Anche in Venezuela finirà il ventennio?
Era il 4 febbraio 1992. Silvio Berlusconi non era ancora sceso in campo. Hugo Chávez, attuale Presidente della Repubblica Bolivariana del Venezuela, invece, decise di farlo in maniera scenografica: organizzando un colpo di Stato e facendo bombardare il palazzo presidenziale, allora occupato da Carlos Andrés Pérez. Fu l’irruzione nella politica venezuelana del giovane colonnello, che il 5 febbraio di vent’anni fa veniva arrestato e condotto in carcere. Processato e giudicato colpevole di “insurrezione”, rimase in carcere fino al 1994, anno in cui poté uscire grazie all’indulto del Presidente Caldera.
4 febbraio 2012
Chávez raggiunse poi il potere nel 1998, vincendo in maniera schiacciante le elezioni presidenziali, venendo poi confermato nel 2000 e nel 2006. I dubbi sulla democraticità della sua azione politica sono molti. Se nei primi anni del suo governo molti lo consideravano un modello per la sinistra, oggi pochi possono considerare il Venezuela un Paese effettivamente democratico e migliorato nei 14 anni di Presidenza Chávez.

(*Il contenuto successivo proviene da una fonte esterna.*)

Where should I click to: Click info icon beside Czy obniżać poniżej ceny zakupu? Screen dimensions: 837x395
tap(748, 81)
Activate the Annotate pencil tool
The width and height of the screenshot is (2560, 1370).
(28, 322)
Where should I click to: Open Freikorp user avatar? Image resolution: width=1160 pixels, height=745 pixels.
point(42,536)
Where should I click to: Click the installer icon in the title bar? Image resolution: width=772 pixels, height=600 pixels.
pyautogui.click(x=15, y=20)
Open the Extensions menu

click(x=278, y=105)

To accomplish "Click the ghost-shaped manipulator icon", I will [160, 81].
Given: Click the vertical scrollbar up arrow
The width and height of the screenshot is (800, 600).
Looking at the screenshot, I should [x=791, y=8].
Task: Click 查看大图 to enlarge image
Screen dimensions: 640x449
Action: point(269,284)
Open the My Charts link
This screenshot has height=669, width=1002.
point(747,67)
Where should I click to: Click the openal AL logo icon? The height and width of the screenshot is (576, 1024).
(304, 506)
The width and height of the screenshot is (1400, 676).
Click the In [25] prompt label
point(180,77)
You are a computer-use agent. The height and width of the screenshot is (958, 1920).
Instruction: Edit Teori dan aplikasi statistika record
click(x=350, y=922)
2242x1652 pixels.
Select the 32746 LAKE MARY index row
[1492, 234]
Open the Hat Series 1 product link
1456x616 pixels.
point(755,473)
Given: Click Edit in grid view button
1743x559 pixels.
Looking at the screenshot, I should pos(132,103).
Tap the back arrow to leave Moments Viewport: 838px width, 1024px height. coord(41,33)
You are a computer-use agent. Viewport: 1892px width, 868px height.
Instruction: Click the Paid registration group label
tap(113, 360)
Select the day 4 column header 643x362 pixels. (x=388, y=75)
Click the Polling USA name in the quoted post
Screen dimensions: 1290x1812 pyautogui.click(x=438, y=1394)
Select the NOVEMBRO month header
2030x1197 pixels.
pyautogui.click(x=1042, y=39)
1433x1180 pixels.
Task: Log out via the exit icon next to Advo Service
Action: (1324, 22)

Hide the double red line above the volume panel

Votare tanto, decidere poco.
Un’analisi della democrazia potrebbe partire dal voto, espressione massima dei cittadini. Guardato distrattamente il Venezuela potrebbe sembrare un Paese molto democratico: dal 1998 al 2012 si sono fatte 18 elezioni, tra referendum, presidenziali e politiche. Ad ogni cambiamento della Costituzione, infatti, presto giungeva la ratifica. In una perenne campagna elettorale, in cui Hugo si presentava in televisione a spiegare la dottrina, ad attaccare l’opposizione “fascista” e a vivere del consenso.
Se, però, guardiamo ai veri elementi di una democrazia sostanziale, ci sono parecchi problemi nella Repubblica caraibica. Da una parte i processi elettorali sono spesso viziati da brogli, secondo tutti gli analisi internazionali. In secondo luogo ogni volta che un’elezione non andava come desiderava, venivano ripetuta o annullata: come nel 2009, quando si ripeté il referendum per la modifica della Costituzione che gli permettesse di ricandidarsi nel 2012 o come quando nel 2007 fece ripetere le elezioni in alcune regioni dove avevano vinto candidati Governatori ostili.
Ma oltre al processo elettorale ci sono diversi altri problemi: l’altissimo tasso di corruzione, un’inflazione imbarazzante, dei mezzi d’informazione quasi tutti controllati con una costante umiliazione dell’informazione libera o vicina alle opposizioni, un tasso d’analfabetismo uguale a quello degli anni ’90 e pari a piú di un milione di venezuelani. In generale, quello venezuelano, è un regime dittatoriale classico, in cui si limitano i diritti personali, si perseguono gli oppositori, spariscono i giornalisti liberi rapiti da gruppi terroristici al soldo del governo. L’assurdità è che quello che il resto del Sudamerica ha passato tra gli anni ’70 e gli anni ’80 da parte di dittature “di destra” (mentre il Venezuela viveva decenni di stabilità politica nell’alternanza tra COPEI e AD) il Venezuela lo ha passato negli ultimi vent’anni sotto un regime di “sinistra”.